Today the Giants announced the signing of veteran outfielder Matt Joyce. After a dreadful season with the A’s last year (.208/.322/.353 in 246 PAs), he is looking to rebound with his second team of the spring. He was with the Indians for the better part of ST so far, but the Indians told him he was not making the roster. The Giants also have signed veteran Gerardo Parra on a minor league deal, and he is also competing with a rule 5 pick Drew Ferguson. 


Notes

  • Twins released 1B Lucas Duda
  • Brewers released SP Josh Tomlin
  • Mookie Betts does not believe they will reach an extension before before he gets to free agency



Stat of the Day – SWEET SPOT

Colloquially, a player who hits the ball solidly is said to have gotten the “sweet spot” of the bat on the ball. The sweet spot classification quantifies that as a batted-ball event with a launch angle between eight and 32 degrees.

A player’s sweet spot percentage — or how often he produces a batted-ball event with a launch angle between eight and 32 degrees — is presented on Statcast leaderboards under SwSp%.

Why it’s useful

While the sweet spot classification does not include exit velocity and thus doesn’t tell the complete story of a batted-ball event, players with a high sweet spot percentage are putting themselves in greater position to succeed. In 2018, Major Leaguers posted a 1.099 slugging percentage on batted balls with a launch angle between eight and 32 degrees.

Sweet spot percentage can be used in concert with hard-hit rate — the percentage of a player’s batted balls that have an exit velocity of 95 mph or higher. For a batted-ball classification that takes into account both launch angle and exit velocity, check out barrels.


Stat of the Day Curtesy of MLB.com

Photo Curtesy of CBS Sports

March 5th


Luis SEverino – Injury

This morning, Yankee’s skipper Aaron Boone told reporters that ace Severino had some discomfort in his throwing shoulder, and he would be missing his spring training start. He went in for an MRI to check everything, and it was found that he did indeed have inflammation. He will be waiting two week until he throws again.

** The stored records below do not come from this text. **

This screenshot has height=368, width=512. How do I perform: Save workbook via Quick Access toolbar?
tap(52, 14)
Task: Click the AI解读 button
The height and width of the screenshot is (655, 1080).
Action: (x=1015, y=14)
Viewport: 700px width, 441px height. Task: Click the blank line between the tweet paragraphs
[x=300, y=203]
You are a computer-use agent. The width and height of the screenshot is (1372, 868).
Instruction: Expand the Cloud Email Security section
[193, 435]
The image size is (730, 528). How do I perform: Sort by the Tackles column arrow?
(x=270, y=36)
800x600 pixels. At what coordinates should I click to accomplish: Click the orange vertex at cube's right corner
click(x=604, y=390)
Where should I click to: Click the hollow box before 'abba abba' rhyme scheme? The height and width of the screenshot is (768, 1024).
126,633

Assuming that he would have made another opening day start, this really makes it difficult to make that start.


Rule Changes – Update

“Major League Baseball and the MLB Players Association have spent the winter negotiating over rules changes while publicly bickering over the operation of the player market. The sides now appear to be nearing agreement on a package of new rules, per Ken Rosenthal of The Athletic (Twitter link), though it’s not likely to address the broader concerns.

According to Rosenthal, a new deal may only be a day or two away from completion. It’s not clear just what’ll be covered by the pact, though we’ve known of the areas under consideration for the past week or so. From a hot stove perspective, the application of a single trade deadline and roster size modifications (26-man roster with two extra openings in September) appear to be the most important possible tweaks under contemplation.” – Jeff Todd, MLBTR


Cameron Maybin – Arrested

San Francisco Giants outfielder Cameron Maybin was arrested early Friday morning in Scottsdale, Arizona, for two DUI offenses — driving while impaired and driving with a blood alcohol content of .08 or more. Tests on the scene determined that Maybin’s BAC was .127.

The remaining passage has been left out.